Bruce C. Hopper '18, associate professor of Government, will provide the send-off with a general discussion of the issues involved in making the peace effective and permanent if the democratic nations win the war.
After the group has been divided into four study committees, Shepard Jones, representative of the World Peace Foundation, will describe existing peace organizations and outline sources of information.
Committee Members to Be Chosen
Members who will be chosen from undergraduates present, will use these sources each week for research in International Political Organization, World Trade, Domestic Problems, and the German Question. Edward A. Ames '42, George R. Clay '43, Maurice Friedman '43, and Paul C. Sheeline '43 will explain the fields each group will investigate and will form a steering committee for the first few weeks.

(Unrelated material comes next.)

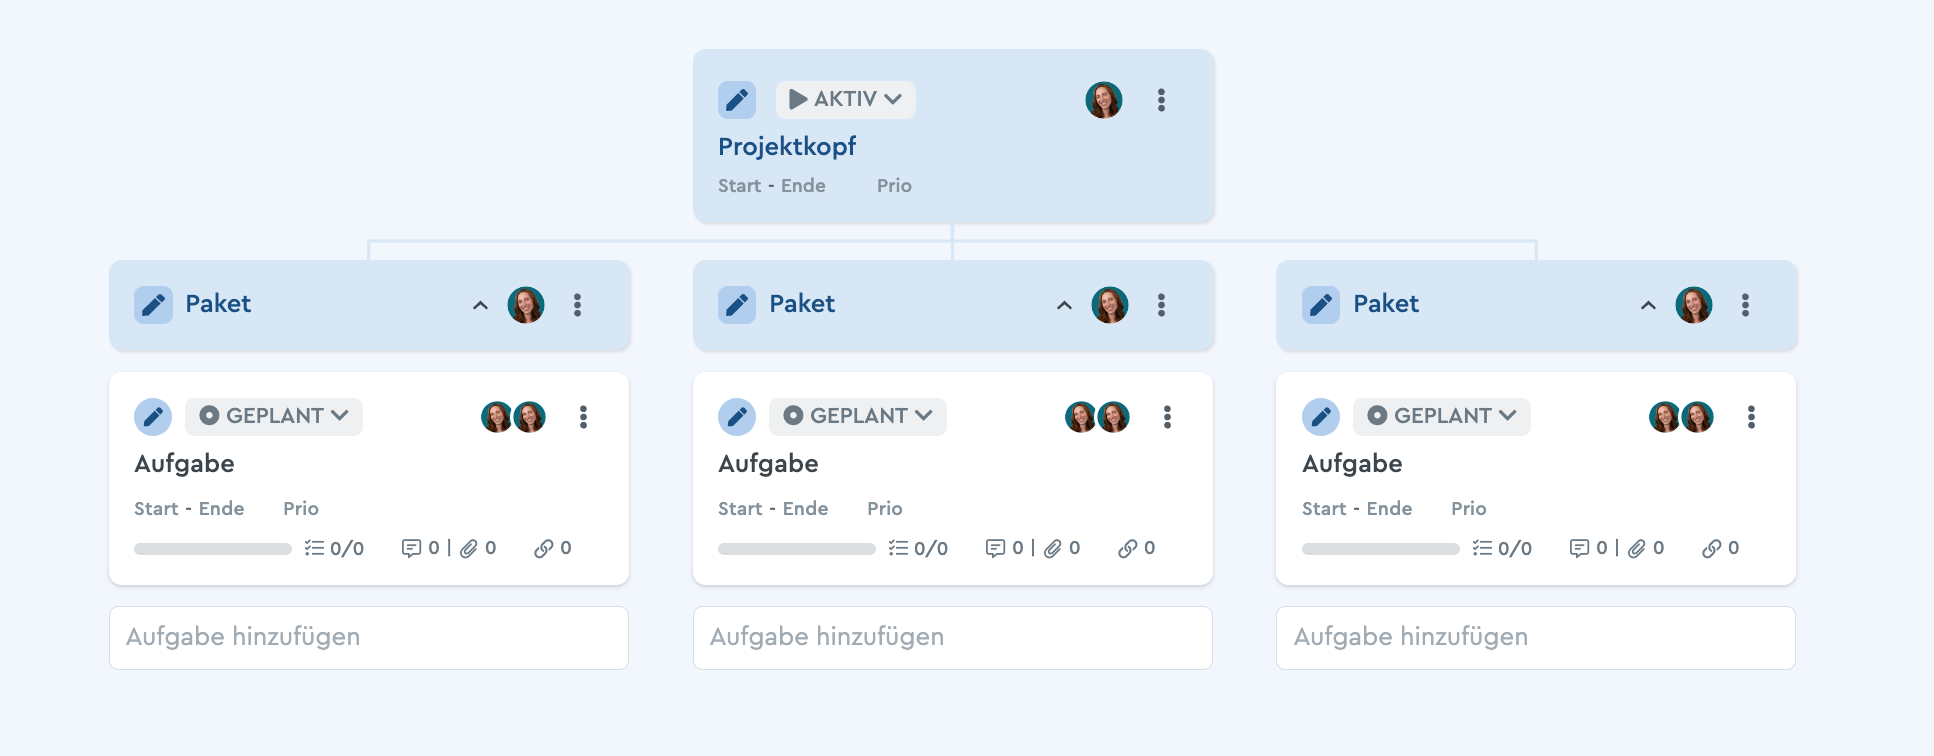
Task: Click the Projektkopf title link
Action: 787,147
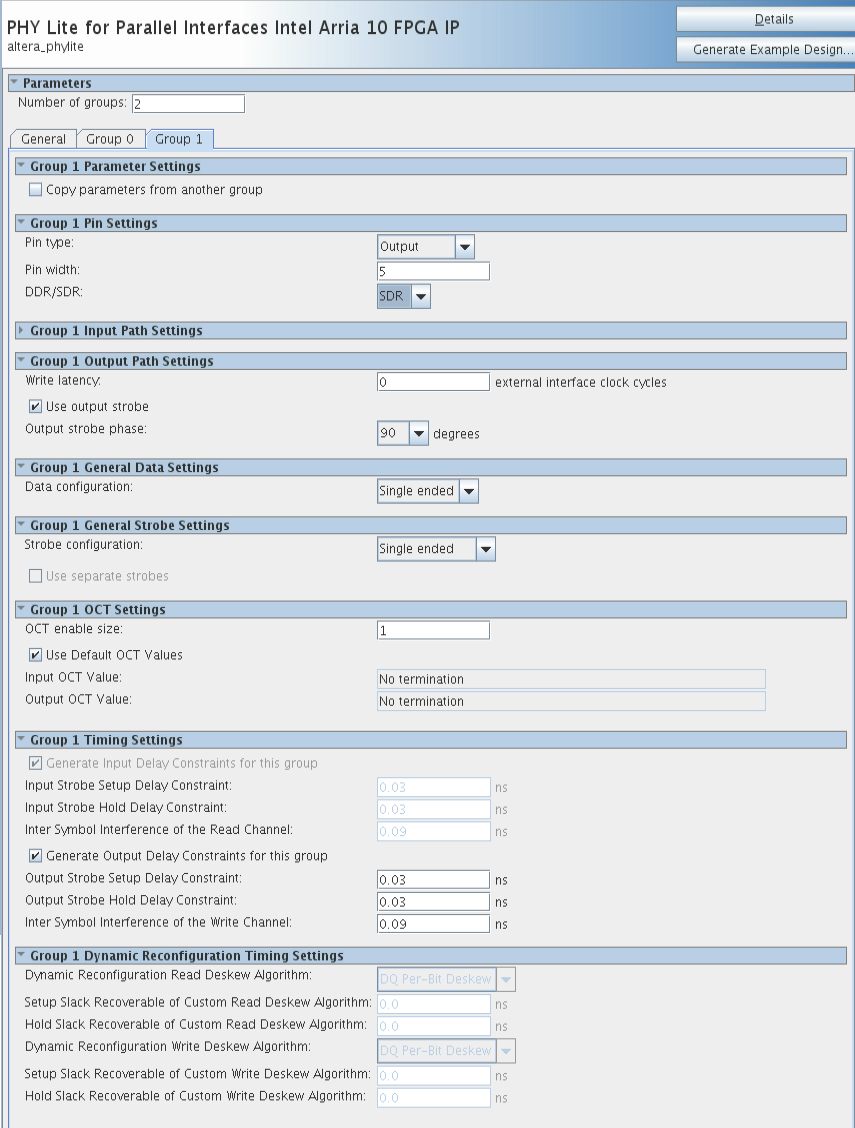855x1128 pixels.
Task: Enable Copy parameters from another group
Action: 36,190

Guided by graduate students of the Fletcher School of Law and Diplomacy, Medford, members will interpret the pros and cons of post-war issues across the conference table. The decisions of these seminars are to be presented at bi-weekly symposiums in which three or four of the committee will discuss phases of a specific problem. These forums, and a magazine to be planned as soon as organization has been effected, will present the Council's findings and opinions to the public.
If the Harvard pioneer body succeeds in becoming permanent, similar organizations may be created in other colleges patterned on the forum plan. A New York philanthropist, whose donation of funds initiated the Council, may grant money for these groups.
"The establishment of non-partisan undergraduate councils to consider phases of the peace problem" is specified in the grant of funds, which explains that "college students' greatest job in the present emergency is to use their education to understand the world in which we live."